Uitspraak
GERECHTSHOF ARNHEM-LEEUWARDEN
verzoekster in hoger beroep,
Gerechtshof Arnhem-Leeuwarden
In deze zaak, behandeld door het Gerechtshof Arnhem-Leeuwarden, gaat het om de omgangsregeling tussen een minderjarige en zijn biologische vader. De moeder, die in hoger beroep is gegaan, woont op een geheim adres en heeft mr. B.M.A. Jegers als advocaat. De biologische vader, wonende te [A], wordt vertegenwoordigd door mr. J.A.H. Schoofs. De juridische vader en de gecertificeerde instelling Stichting Bureau Jeugdzorg Limburg zijn ook betrokken als belanghebbenden.
De procedure in hoger beroep volgt op een eerdere beschikking van de rechtbank Gelderland van 19 november 2018. Het hof verwijst naar zijn tussenbeschikking van 17 november 2020, waarin het hof de GI heeft verzocht om informatie over de situatie van de minderjarige. De GI heeft op 16 december 2020 gerapporteerd dat de minderjarige op 18 augustus 2020 uit huis is geplaatst in een crisisgroep en momenteel behandeling ondergaat. De moeder en stiefvader weigeren samen te werken met de GI, wat het moeilijk maakt om de mogelijkheid van thuisplaatsing te onderzoeken.
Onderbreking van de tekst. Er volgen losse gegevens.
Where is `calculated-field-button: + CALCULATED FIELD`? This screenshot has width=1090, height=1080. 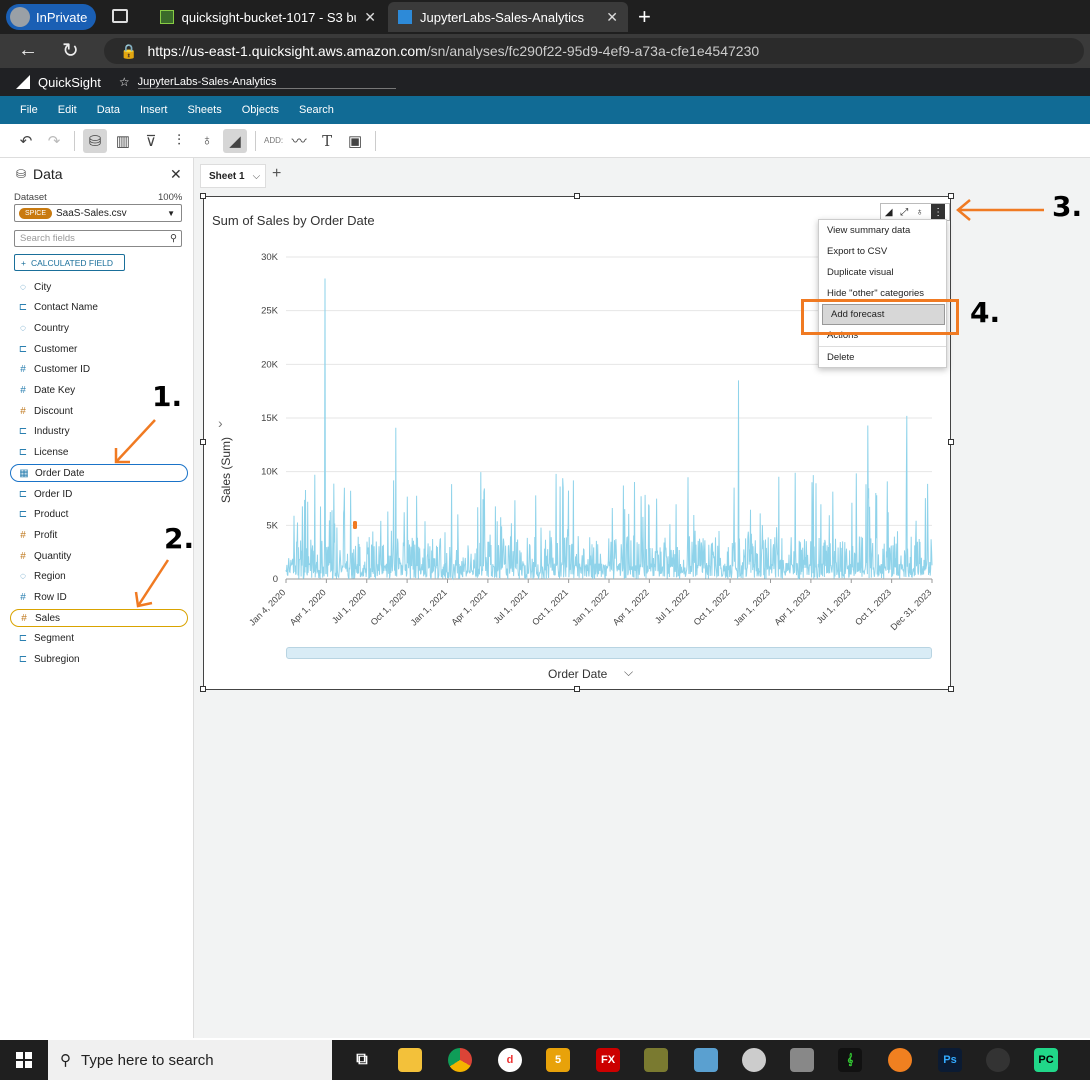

Het hof heeft vastgesteld dat de minderjarige zich goed ontwikkelt in de behandelgroep, maar dat er zorgen zijn over de invloed van de moeder en stiefvader op zijn perceptie van de biologische vader. Het hof oordeelt dat de door de GI voorgestelde omgangsregeling in het belang van de minderjarige is en vernietigt de eerdere beschikking van de rechtbank. De omgang zal zorgvuldig worden voorbereid en begeleid, met als doel de relatie tussen de minderjarige en de biologische vader te bevorderen. De beschikking is uitgesproken op 11 februari 2021.